On October 19, Mutassim told his father that he had a plan. He said they would flee Sirte, “breaking through the line of rebels laying siege to the city.” Gaddafi agreed and they started organizing the convoy. The Libyan leader’s bodyguards loaded some residents and the wounded into a convoy of about 50 vehicles, which were mostly four-by-four pickups. They also loaded the vehicles with weapons, including machine guns.
The plan was to set off at 3:30 or 4 a.m. but they kept long organizing the convoy and thus left by 8 a.m. By this time, many rebel militias had returned to their positions and the “flat desert plain was brightly lit”, according to The Washington Post. The National Transition Council forces had also increased their stranglehold on Sirte.
As Gaddafi and his team tried to escape Sirte, rebels soon came on to the convoy. Not too long after, a missile landed next to Gaddafi’s car. Dhao was injured from the explosion. As the convoy continued the journey, they ran into rebel militias from Misurata. The convoy started firing at the rebels. It was at this point that NATO fighter jets dropped two “PAVEWAY” laser-guided bombs, each 500 pounds, destroying around a dozen cars as the munitions-loaded trucks caught fire. The strike dispersed the convoy into several groups.

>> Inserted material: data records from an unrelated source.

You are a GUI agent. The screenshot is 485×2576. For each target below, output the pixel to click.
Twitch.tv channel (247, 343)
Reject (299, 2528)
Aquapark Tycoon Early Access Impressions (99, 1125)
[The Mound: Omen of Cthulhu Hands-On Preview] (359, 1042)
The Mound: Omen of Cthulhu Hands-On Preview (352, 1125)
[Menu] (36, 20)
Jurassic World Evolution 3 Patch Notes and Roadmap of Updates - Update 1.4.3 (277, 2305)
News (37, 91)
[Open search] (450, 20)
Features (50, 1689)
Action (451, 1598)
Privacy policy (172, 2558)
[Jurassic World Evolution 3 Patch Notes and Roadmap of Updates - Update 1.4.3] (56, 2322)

Gaddafi and a personal bodyguard contingent as well as his son Mutassim and his defense minister jumped from their vehicles and escaped on foot into an abandoned home. Rebels followed them.

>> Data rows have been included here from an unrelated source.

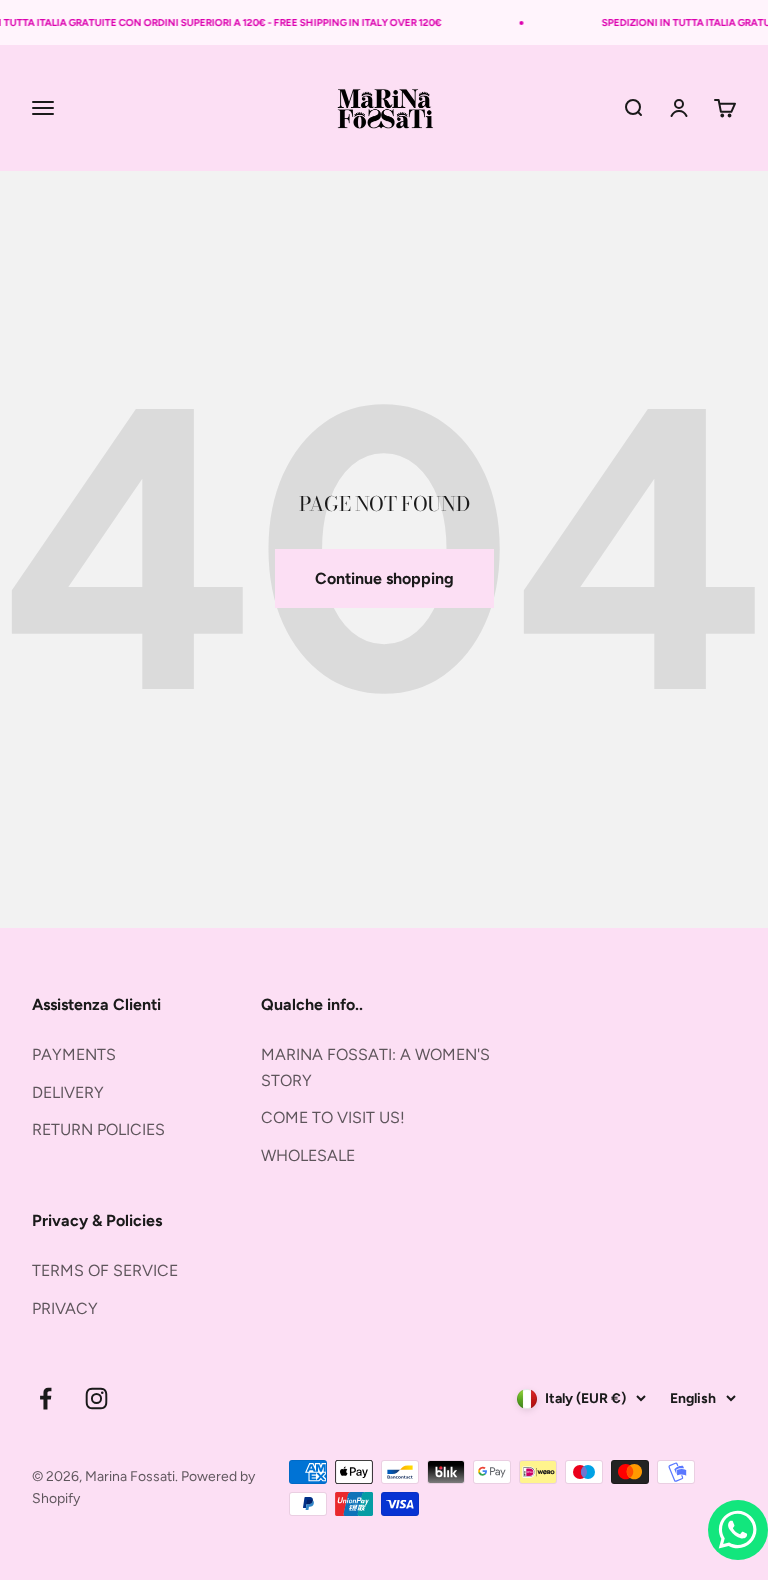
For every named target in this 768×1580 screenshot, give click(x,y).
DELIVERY (68, 1092)
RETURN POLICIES (98, 1129)
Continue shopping (384, 578)
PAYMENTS (74, 1054)
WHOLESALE (308, 1155)
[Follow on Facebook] (45, 1398)
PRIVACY (65, 1308)
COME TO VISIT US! (333, 1117)
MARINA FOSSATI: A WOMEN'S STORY (375, 1067)
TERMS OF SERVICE (105, 1270)
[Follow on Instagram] (96, 1398)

“We found Moammar [Mummar] there, wearing a helmet and a bullet-proof vest. He had a handgun in his pocket and was carrying an automatic weapon,” the defense minister’s son recounted. Mutassim was soon captured and killed as he tried to get his father and the team to safety.
“Then the villa started being shelled so we ran out of there,” the defense minister’s son recalled. “There were a lot of cement construction blocks outside and we hid among those, with the families and the guards.”

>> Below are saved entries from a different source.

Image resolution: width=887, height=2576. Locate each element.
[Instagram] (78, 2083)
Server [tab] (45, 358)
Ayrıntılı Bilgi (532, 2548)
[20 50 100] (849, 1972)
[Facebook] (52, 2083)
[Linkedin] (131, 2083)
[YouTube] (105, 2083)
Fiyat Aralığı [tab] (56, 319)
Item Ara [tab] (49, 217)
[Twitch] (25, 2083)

Gaddafi and some 10 others ran to a drainage pipe nearby that ran under the road. They crawled through it, but rebels found them when they emerged, according to the Human Rights Watch report. One of Gaddafi’s bodyguards tried to throw grenades at the rebels, but one of the grenades bounced off a concrete wall and landed near Gaddafi. “The bodyguard leaned over to retrieve the grenade when it exploded, taking off his arm and wounding both Gaddafi and the defense minister,” The Washington Post reported.
Gaddafi started bleeding from a head wound and was soon rounded up by rebels who started beating him. He was even stabbed in the anus with a bayonet. “It was a violent scene, he was put on the front of a pickup truck that tried to drive him away, and he fell off,” a rebel commander told Human Rights Watch. “We understood that there needed to be a trial, but we couldn’t control everyone, some acted beyond our control.”
It remains unknown what happened next. Human Rights Watch said a phone video of the scene seemed to show “Gaddafi’s nearly naked and apparently lifeless body being loaded into an ambulance, suggesting that he may have been dead by the time he left his area of capture.” After two hours, the ambulance arrived in Misurata, and bloody images of Gaddafi’s corpse were soon shared across the world.
To date, it is not known who killed Gaddafi. It could be that he died from the mob beating or that his injuries that included the grenade explosion may have claimed his life. It could also be that he was killed before being placed into the ambulance or moments after, before arriving in Misurata.
“Some militia fighters from Benghazi claim to have shot Gaddafi dead during a dispute with Misurata fighters about where to take him, but their claims remain unconfirmed,” according to the Human Rights Watch report cited by The Washington Post.